Copy out the lines of the listing word for word, starting at the line that contains "Task: Expand the App dropdown arrow" and continuing through the end of the listing.

--- START DATASET EXTRACT ---

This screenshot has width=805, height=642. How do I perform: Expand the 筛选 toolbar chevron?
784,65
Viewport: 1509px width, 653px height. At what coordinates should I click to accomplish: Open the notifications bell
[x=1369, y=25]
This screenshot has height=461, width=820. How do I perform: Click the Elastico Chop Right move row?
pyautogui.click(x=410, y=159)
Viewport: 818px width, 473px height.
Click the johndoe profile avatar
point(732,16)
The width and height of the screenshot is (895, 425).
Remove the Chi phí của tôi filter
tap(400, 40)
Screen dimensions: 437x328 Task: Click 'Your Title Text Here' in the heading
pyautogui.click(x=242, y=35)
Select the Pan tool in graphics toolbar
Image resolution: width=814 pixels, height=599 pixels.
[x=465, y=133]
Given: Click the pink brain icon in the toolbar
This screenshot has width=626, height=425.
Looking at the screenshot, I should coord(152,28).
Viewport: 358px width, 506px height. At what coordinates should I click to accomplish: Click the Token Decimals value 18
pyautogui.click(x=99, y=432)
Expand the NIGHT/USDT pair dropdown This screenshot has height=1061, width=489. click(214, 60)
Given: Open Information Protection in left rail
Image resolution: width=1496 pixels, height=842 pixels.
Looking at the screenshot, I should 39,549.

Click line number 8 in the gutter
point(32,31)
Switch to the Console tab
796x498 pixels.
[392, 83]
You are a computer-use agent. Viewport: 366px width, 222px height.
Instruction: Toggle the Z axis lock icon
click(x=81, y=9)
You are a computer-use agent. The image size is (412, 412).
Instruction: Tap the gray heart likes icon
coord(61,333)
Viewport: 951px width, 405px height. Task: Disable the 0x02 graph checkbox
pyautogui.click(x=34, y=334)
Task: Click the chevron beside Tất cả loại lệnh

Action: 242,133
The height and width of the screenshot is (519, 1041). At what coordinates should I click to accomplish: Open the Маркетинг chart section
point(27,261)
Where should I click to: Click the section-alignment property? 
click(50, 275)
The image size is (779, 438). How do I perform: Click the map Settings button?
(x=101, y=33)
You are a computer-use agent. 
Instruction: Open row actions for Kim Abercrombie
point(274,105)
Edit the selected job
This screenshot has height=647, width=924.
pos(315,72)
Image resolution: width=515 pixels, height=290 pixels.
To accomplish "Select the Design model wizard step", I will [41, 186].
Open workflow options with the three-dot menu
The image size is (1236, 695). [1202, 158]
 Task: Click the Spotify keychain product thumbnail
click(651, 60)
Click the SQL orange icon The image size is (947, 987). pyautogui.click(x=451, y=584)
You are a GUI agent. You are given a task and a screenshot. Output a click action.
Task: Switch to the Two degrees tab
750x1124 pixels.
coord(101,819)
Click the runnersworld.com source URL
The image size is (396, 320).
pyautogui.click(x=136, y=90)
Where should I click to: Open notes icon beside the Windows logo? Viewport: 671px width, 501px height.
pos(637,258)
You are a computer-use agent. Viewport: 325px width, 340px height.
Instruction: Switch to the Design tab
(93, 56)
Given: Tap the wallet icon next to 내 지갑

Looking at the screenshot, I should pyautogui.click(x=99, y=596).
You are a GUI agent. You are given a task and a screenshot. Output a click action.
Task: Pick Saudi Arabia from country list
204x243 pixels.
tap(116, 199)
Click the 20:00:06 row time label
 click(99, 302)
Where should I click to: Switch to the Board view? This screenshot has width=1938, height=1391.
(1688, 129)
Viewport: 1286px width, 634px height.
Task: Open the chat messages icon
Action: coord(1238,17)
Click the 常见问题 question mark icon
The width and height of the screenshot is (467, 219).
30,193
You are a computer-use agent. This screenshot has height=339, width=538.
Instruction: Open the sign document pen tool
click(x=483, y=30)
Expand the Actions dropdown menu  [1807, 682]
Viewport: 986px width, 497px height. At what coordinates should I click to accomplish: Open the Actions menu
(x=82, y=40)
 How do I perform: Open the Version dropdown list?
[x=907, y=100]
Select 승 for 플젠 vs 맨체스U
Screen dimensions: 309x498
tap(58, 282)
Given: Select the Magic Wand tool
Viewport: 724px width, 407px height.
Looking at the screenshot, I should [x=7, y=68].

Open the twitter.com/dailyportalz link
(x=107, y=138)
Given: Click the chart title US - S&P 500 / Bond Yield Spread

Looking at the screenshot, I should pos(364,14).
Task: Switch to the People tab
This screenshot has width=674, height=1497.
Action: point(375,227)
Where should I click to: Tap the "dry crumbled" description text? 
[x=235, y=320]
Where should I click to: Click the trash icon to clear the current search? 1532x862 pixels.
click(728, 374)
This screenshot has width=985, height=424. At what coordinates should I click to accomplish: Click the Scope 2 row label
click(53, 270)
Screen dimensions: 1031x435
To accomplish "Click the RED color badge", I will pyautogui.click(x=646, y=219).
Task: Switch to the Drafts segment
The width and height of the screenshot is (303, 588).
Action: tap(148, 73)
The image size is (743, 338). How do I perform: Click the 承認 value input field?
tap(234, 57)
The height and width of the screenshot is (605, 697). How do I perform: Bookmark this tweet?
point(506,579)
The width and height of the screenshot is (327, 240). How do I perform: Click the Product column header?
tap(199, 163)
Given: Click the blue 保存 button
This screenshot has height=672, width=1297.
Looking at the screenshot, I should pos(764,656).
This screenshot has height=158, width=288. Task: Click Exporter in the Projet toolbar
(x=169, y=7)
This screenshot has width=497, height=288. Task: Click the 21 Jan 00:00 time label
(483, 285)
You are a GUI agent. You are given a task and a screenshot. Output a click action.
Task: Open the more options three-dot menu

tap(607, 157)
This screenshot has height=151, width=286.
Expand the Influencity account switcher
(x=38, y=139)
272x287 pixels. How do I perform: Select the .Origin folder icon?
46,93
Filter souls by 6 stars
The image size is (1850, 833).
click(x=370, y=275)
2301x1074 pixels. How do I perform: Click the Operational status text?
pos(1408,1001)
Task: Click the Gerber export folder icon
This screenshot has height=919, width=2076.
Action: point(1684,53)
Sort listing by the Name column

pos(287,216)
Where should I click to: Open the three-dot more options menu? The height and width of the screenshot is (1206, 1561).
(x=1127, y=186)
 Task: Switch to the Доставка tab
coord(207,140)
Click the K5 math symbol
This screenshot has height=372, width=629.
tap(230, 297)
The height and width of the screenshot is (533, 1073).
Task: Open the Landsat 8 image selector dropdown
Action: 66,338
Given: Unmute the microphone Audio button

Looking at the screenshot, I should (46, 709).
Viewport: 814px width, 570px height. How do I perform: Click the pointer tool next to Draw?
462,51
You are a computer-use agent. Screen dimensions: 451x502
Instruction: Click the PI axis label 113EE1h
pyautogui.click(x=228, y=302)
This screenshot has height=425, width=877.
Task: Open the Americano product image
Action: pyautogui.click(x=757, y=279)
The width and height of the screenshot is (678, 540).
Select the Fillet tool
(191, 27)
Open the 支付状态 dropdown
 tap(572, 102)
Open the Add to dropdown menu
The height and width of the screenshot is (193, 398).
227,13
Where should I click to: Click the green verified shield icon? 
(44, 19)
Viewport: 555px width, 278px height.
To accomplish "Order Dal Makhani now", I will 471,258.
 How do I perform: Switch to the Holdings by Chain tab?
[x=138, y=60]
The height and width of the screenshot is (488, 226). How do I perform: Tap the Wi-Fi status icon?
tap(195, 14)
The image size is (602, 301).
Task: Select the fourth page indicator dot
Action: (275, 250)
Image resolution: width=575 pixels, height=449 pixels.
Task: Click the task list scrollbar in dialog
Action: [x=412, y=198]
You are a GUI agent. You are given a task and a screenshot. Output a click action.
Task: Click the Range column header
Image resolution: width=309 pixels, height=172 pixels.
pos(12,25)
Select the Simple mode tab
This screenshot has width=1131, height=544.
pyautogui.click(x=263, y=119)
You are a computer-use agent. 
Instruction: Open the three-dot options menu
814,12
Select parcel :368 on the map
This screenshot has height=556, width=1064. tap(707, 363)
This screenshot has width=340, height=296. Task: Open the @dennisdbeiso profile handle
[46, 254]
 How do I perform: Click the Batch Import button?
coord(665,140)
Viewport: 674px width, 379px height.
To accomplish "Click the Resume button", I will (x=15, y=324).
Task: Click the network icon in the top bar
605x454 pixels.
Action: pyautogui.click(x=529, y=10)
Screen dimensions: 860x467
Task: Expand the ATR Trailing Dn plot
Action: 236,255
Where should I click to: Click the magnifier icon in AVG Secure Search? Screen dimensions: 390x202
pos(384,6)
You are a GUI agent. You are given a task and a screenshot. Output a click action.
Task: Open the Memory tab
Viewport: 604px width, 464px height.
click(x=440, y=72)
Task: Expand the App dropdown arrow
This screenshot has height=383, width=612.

--- END DATASET EXTRACT ---

*RESPONSE TO THIS EXERCISE*:
Task: Expand the App dropdown arrow
This screenshot has height=383, width=612.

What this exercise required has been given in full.